* **PROBLEM REQUIREMENTS**: In the records below, find the line holding "Minimize the pygame window" and the line holding "Instruction: Switch to the Python Console tab". Set down both, with every line between them, exactly.

[PROVIDED INFORMATION Boundary: Start]

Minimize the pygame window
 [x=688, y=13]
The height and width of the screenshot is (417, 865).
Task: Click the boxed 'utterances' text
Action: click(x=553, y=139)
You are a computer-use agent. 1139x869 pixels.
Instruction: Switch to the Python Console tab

[PROVIDED INFORMATION Boundary: End]
[PROVIDED INFORMATION Boundary: Start]

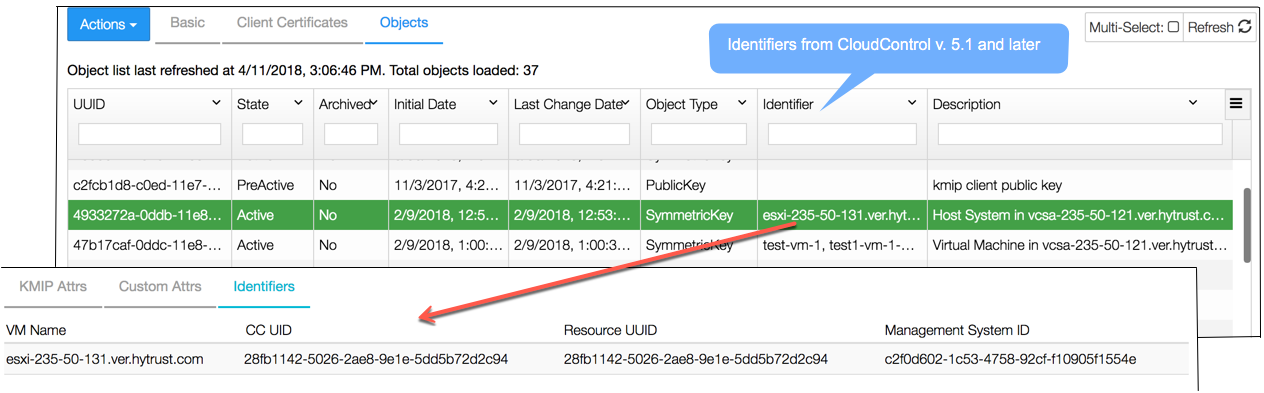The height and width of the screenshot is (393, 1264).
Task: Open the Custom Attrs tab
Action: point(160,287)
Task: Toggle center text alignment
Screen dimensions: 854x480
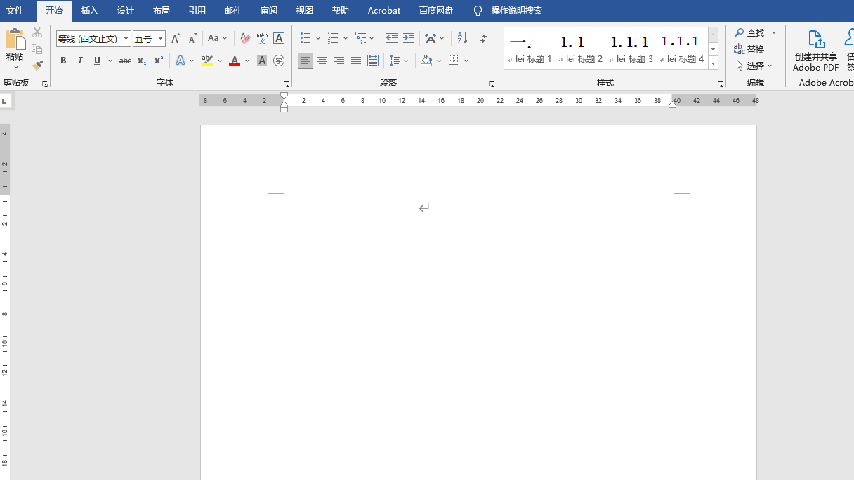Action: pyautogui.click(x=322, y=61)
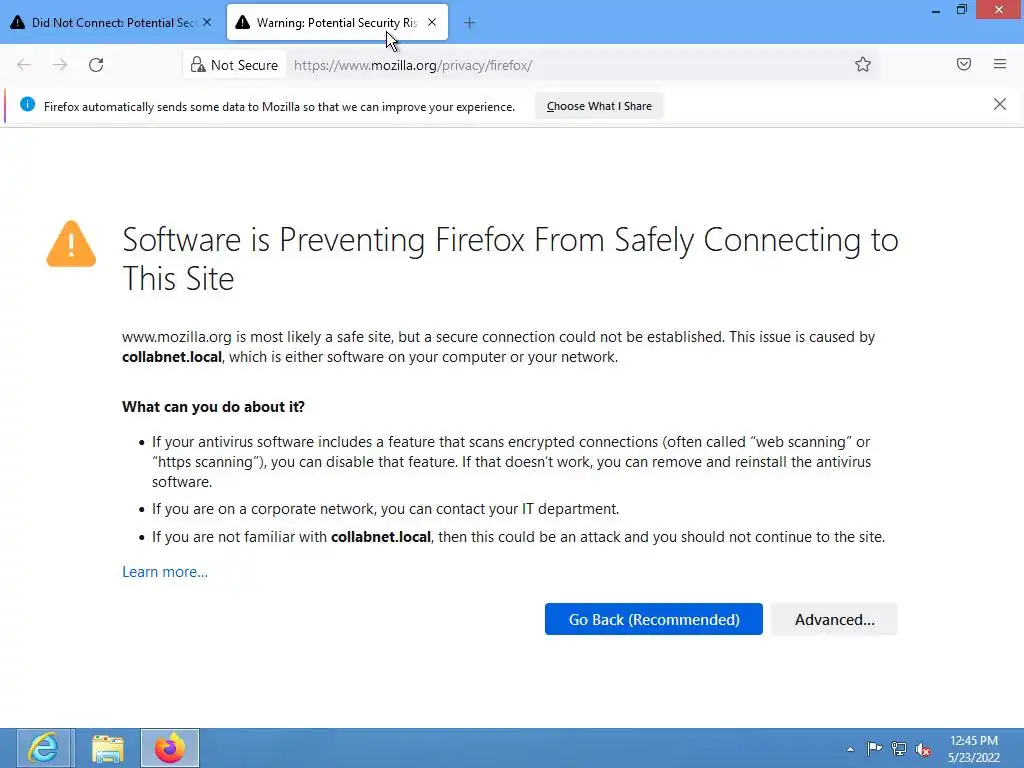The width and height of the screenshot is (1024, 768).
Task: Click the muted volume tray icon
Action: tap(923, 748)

[PROVIDED INFORMATION Boundary: End]
[PROVIDED INFORMATION Boundary: Start]

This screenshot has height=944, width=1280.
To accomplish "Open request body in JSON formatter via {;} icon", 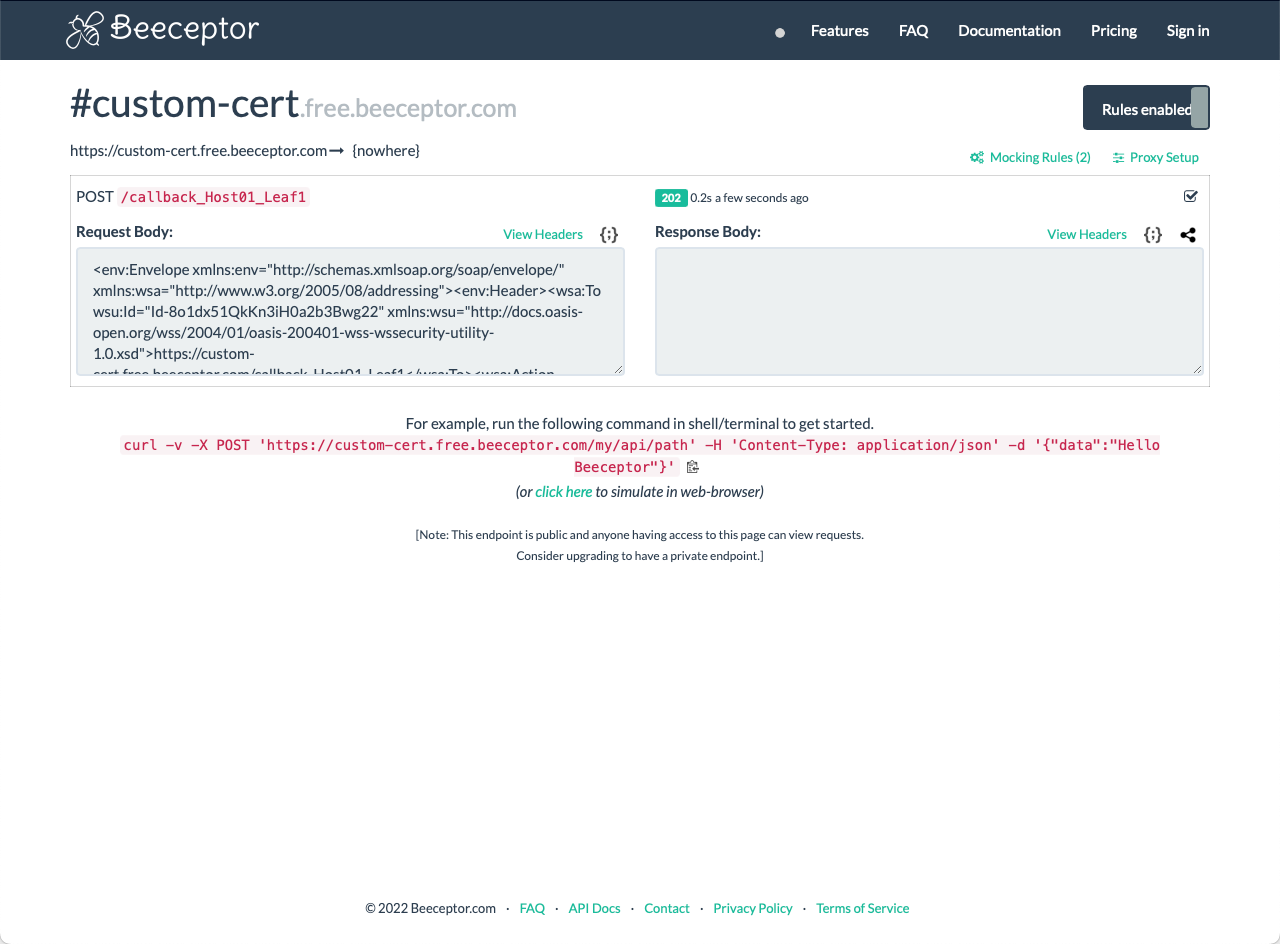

[PROVIDED INFORMATION Boundary: End]

* **PROBLEM SOLUTION**:
Minimize the pygame window
 [x=688, y=13]
The height and width of the screenshot is (417, 865).
Task: Click the boxed 'utterances' text
Action: click(x=553, y=139)
You are a computer-use agent. 1139x869 pixels.
Instruction: Switch to the Python Console tab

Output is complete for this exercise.